We pull into one of the gas stations of Imperial and look over the baby-faced gangsters fooling around at the pumps. Nothing much seems to be happening. Cruising past the endless neon-lit courtyards, sprinklered gardens, and 24-hour donut stores, it is easy to feel calm. For all its frontier-town mayhem, El Centro does have a calm emptiness and stolidity to it. Or else it is just too hot outside to do anything (102° at 3:00 a.m.).

We stop two or three Mexicans in beatup cars and book them on no-license charges, eat a hamburger on Broadway, and crawl out to the edge of town, the outer streets of Eastside, where there are always drug deals going down on the comers. But even here it is quiet. The streets are empty. The billboards advertising the Farmers Insurance Group and Sharma Homes look as if they had just been planted on the surface of the moon.

“People are sitting at home in a cold bath. Feel that air. That’s why I couldn’t work during the day. But also the hot weather makes people crazy. They come out at night and drink. It’s just that tonight it’s especially hot. You just pass out if you exert yourself.”

At four a.m., we come to rest at the Adams 7-Eleven, where the last of the small-time Mexican hookers collect for a final coffee before waiting for a ride home from their pimps at the traffic lights. The moon has turned a sinister honey color as it lowers itself toward the horizon. The truckers are still pounding away along Adams on their way to and from the border, but they will have to wait till Sunday night for a girl. Crankshaw sniffs the air and expands his lungs. “Yeah, smell that. Desert smell.”

All I can detect is the sensation of infernal heat in my windpipe. The air is still oven-hot. As I walk down Adams, back toward the Kon-Tiki, I see Crankshaw turn his car and follow a limping ragged pimp into a parking lot by the Baptist church.

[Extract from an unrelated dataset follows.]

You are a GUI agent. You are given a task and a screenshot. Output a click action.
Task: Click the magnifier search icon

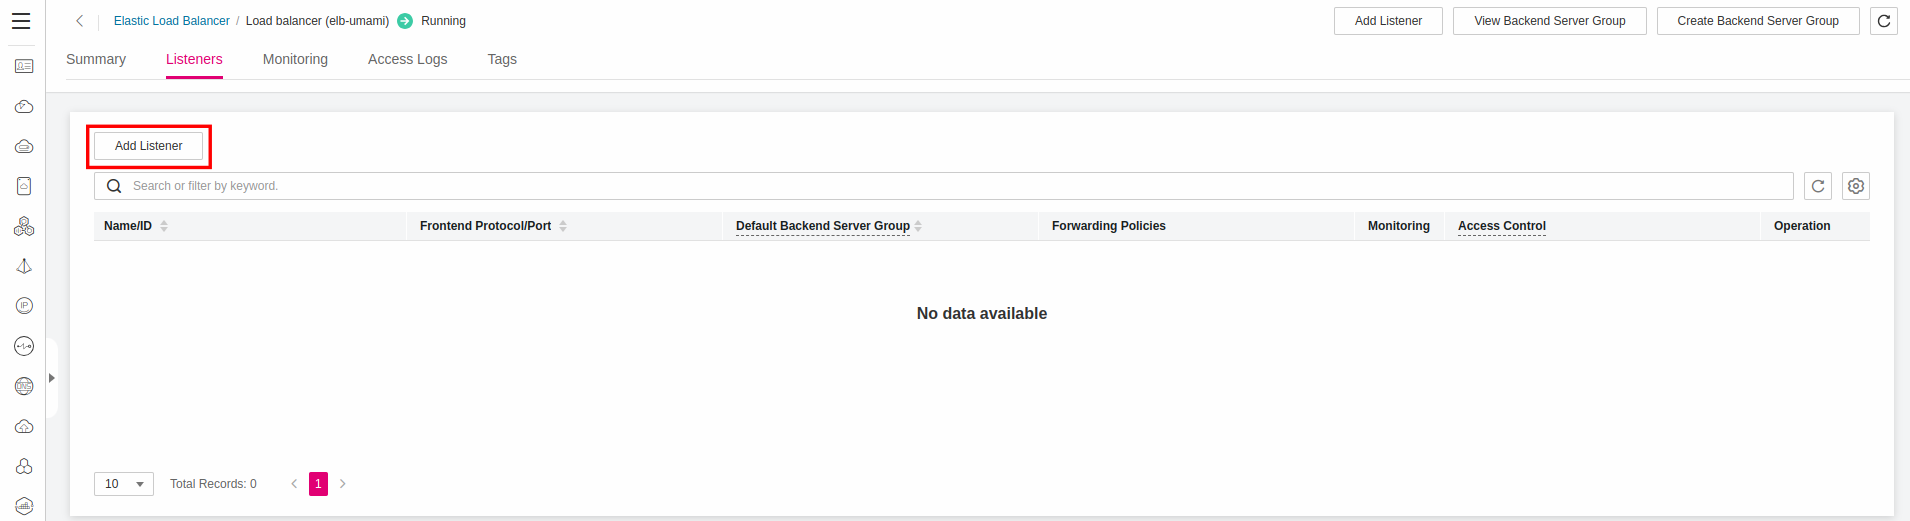(114, 186)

JESUS SAVES screams the blue neon. What happens next will hardly go noticed by anyone, one way or the other. On the way into the courtyard, I see a couple of dogs tailing me, heads down, waiting to see if I might be a playful target. I remember the Indian motel owner’s advice and pick up a piece of broken paving stone. As the two animals near, I see that they are — of all things — stray Dobermans! It is the last drama of the weekend. I throw the stone at them, hear the yelp and the snarl, and flee up the shaking stairs to room 16 as they chase me across the loose gravel. And it seems quite likely, after all, that in the last wild town in California, white men are not infrequently eaten alive by dogs.